Madin Miftahul Huda Grobogan Ludes Terbakar

Madin Miftahul Huda Grobogan Ludes Terbakar

Ardian Dwi Kurnia - detikJateng
Senin, 22 Jun 2026 17:27 WIB
Madin Miftahul Huda, Mlowokarangtalun, Pulokulon, Grobogan, ludes terbakar pada Senin (22/6/2026).
Madin Miftahul Huda, Mlowokarangtalun, Pulokulon, Grobogan, ludes terbakar pada Senin (22/6/2026). (Foto: dok. Polsek Pulokulon)
Grobogan -

Madrasah Diniyah (Madin) Miftahul Huda, Dusun Sambong RT 2 RW 5, Desa Mlowokarangtalun, Kecamatan Pulokulon, Kabupaten Grobogan ludes terbakar. Api diduga berasal dari instalasi listrik yang tidak sesuai standar.

Kapolsek Pulokulon, AKP Danang Ersanto, mengatakan peristiwa ini terjadi pada Senin (22/6) sekitar pukul 12.30 WIB dan dilaporkan pada pihaknya pukul 14.30 WIB.

"Awalnya sekira pukul 12.30 WIB, saksi yang rumahnya dekat dengan Madin Miftahul Huda melihat api yang sudah berada di atap Madin," kata Danang saat dimintai konfirmasi detikJateng, Senin (22/6/2026).

SCROLL TO CONTINUE WITH CONTENT

Danang menjelaskan saksi kemudian memberi tahu hal itu kepada ketua yayasan dan masyarakat berusaha memadamkan api.

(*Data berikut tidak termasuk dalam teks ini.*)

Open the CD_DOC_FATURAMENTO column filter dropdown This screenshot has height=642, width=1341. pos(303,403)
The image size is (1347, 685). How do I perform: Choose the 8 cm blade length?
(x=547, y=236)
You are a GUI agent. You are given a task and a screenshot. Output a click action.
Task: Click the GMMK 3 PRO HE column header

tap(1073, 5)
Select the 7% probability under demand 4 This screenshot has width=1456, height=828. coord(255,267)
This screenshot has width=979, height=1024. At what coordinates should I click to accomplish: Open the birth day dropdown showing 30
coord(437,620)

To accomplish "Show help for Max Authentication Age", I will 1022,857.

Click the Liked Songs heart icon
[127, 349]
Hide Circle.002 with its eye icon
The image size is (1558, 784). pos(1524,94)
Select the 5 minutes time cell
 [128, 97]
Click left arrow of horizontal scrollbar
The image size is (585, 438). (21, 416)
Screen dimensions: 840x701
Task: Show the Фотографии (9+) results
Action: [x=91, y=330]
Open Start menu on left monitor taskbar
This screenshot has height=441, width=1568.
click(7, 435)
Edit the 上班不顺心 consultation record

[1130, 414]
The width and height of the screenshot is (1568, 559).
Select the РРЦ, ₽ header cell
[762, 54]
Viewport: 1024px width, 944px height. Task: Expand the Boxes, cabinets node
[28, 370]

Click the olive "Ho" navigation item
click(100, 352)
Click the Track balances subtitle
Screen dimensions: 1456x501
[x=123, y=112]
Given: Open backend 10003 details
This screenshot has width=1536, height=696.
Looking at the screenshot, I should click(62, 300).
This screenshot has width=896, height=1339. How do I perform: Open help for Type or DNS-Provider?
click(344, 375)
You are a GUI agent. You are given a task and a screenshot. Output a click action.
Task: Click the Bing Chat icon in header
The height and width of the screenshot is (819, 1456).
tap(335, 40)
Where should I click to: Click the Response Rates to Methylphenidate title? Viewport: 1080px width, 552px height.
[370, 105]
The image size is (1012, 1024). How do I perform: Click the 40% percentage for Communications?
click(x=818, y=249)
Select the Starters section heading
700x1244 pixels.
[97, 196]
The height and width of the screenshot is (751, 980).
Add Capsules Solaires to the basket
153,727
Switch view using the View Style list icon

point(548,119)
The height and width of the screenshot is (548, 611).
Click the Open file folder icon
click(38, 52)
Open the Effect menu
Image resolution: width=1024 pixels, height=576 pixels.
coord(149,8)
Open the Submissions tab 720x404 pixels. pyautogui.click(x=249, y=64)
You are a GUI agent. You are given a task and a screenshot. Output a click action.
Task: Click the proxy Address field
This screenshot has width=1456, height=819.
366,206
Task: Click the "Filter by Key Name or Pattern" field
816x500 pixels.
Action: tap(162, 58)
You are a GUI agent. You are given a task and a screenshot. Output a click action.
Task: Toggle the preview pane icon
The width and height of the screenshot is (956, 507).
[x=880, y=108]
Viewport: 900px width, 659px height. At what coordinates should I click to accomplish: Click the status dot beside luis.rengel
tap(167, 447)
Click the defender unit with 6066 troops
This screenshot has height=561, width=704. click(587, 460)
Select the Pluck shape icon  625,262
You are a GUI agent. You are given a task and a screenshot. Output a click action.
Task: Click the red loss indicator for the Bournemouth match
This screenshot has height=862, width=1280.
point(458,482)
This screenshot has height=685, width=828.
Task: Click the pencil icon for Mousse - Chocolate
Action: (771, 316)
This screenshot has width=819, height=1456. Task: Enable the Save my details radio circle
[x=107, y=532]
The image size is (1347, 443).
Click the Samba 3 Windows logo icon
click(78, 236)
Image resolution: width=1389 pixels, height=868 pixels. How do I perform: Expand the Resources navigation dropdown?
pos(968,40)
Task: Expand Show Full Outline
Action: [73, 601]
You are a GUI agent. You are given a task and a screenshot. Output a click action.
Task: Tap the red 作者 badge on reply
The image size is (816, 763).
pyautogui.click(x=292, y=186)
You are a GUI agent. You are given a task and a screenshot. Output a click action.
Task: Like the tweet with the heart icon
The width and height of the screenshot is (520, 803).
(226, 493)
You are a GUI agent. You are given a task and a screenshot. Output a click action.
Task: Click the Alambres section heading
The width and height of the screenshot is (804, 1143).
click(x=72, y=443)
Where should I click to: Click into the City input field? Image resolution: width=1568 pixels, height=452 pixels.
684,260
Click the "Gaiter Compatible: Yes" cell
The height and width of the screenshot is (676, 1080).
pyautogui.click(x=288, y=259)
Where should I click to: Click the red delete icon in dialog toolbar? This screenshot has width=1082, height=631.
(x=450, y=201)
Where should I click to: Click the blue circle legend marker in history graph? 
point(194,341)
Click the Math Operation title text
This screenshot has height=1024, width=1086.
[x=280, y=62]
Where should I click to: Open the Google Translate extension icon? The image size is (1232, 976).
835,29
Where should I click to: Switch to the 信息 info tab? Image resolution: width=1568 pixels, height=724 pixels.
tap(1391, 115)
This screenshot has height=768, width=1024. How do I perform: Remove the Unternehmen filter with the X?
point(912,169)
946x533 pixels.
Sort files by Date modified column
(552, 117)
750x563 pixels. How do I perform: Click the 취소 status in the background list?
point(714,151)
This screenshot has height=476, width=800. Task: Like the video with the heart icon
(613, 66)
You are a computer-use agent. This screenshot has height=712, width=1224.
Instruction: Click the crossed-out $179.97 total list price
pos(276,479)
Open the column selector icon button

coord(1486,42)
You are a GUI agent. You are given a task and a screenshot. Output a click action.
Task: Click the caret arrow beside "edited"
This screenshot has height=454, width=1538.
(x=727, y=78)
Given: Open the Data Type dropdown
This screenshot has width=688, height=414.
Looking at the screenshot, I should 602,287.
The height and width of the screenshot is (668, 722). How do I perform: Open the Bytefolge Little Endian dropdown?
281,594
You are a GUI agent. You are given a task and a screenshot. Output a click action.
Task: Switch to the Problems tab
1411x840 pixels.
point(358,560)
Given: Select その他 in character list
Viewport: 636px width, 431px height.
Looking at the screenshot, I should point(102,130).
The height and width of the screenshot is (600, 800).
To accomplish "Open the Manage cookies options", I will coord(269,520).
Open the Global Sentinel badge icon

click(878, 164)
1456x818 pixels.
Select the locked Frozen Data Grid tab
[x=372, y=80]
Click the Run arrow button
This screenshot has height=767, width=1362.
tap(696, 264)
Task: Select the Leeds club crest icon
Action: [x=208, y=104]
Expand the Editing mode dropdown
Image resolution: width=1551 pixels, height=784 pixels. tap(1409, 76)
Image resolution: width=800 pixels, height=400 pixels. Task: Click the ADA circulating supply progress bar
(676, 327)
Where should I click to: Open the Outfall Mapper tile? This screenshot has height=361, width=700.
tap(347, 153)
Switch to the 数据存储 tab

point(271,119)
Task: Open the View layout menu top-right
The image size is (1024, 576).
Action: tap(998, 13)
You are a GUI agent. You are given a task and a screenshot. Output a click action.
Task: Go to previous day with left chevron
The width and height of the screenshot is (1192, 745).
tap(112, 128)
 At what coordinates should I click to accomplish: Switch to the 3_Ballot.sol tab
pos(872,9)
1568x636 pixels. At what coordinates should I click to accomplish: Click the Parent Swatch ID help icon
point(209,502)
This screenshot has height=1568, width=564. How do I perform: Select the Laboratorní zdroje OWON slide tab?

Saat peristiwa terjadi, Madin dalam kondisi kosong.

"Kemudian bersama-sama masyarakat berusaha memadamkan api dengan alat dan air seadanya. Nggih leres (saat kejadian Madin dalam kondisi kosong)," ujar Danang.

ADVERTISEMENT

Danang menuturkan pihak pemadam kebakaran belum sempat datang hingga si jago merah melalap habis bangunan Madin. "Betul (pemadam kebakaran belum sempat datang). Api terlalu cepat menjalar," ungkap Danang.

Danang merinci madin tersebut berbahan kayu. Kerugian ditaksir mencapai puluhan juta rupiah.

"Adapun madin yang terbakar yaitu berbentuk bekuk lulang, luas bangunan 12x7 meter, tiang dari kayu jati dengan ukuran 14x14x300 sentimeter, usuk dan reng dari kayu campuran, dinding dari papan kayu campuran. Kerugian kurang lebih Rp 60 juta," rinci Danang.

Beruntungnya, tak ada korban jiwa dalam peristiwa ini. Danang menjelaskan kebakaran disebabkan oleh rangkaian instalasi listrik dengan kabel yang tidak sesuai standar.

"Tidak terdapat korban jiwa. Diduga api berasal dari rangkaian instalasi listrik di dalam ruangan sekolah dan pada saat olah TKP ditemukan kabel yang tidak sesuai standar SNI," pungkas Danang.